(Stored data)
Segment Open

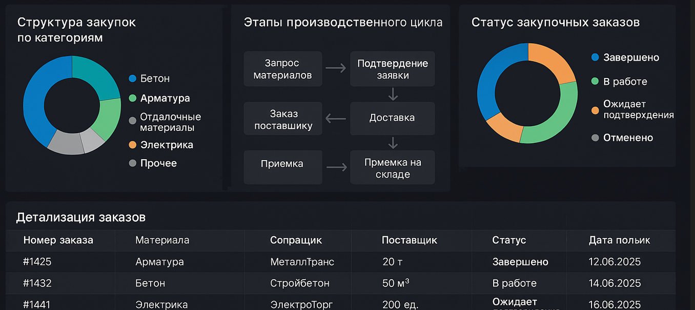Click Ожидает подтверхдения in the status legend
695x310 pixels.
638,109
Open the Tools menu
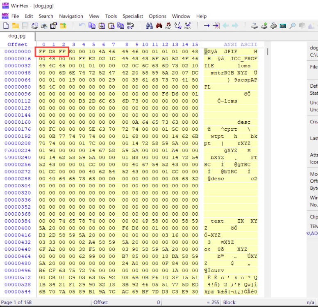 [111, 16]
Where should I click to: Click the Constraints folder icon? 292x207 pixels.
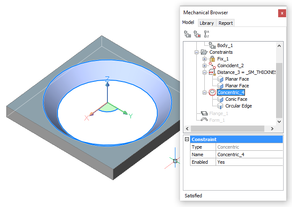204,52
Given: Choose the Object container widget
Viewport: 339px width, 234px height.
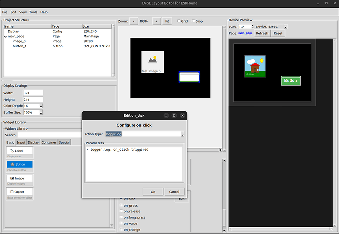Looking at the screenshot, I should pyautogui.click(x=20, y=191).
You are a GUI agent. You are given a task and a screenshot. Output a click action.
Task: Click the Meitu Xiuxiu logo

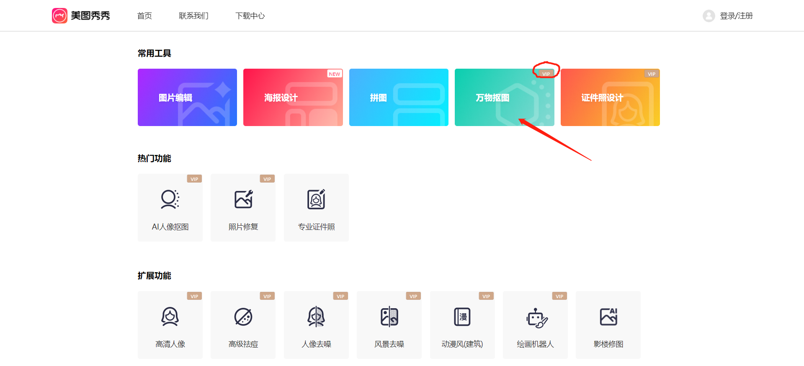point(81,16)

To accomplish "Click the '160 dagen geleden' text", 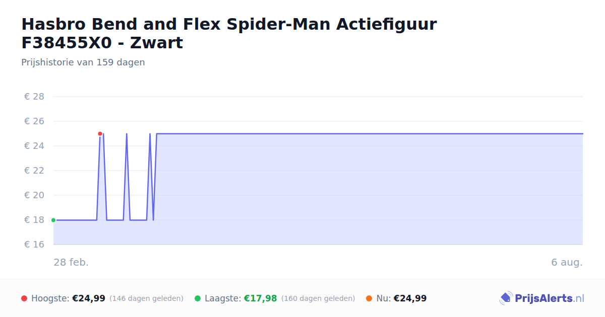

Segment Closed

→ Directions
Exact copy required, pictures excluded: the lines from the one holding "Where should I" through the last line of the data, both ends included.

→ Completed task
Where should I click to: Click the Constraints folder icon? 292x207 pixels.
204,52
Given: Choose the Object container widget
Viewport: 339px width, 234px height.
Looking at the screenshot, I should pyautogui.click(x=20, y=191).
You are a GUI agent. You are given a task and a screenshot. Output a click action.
Task: Click the Meitu Xiuxiu logo

point(81,16)

To accomplish "Click the '160 dagen geleden' text", 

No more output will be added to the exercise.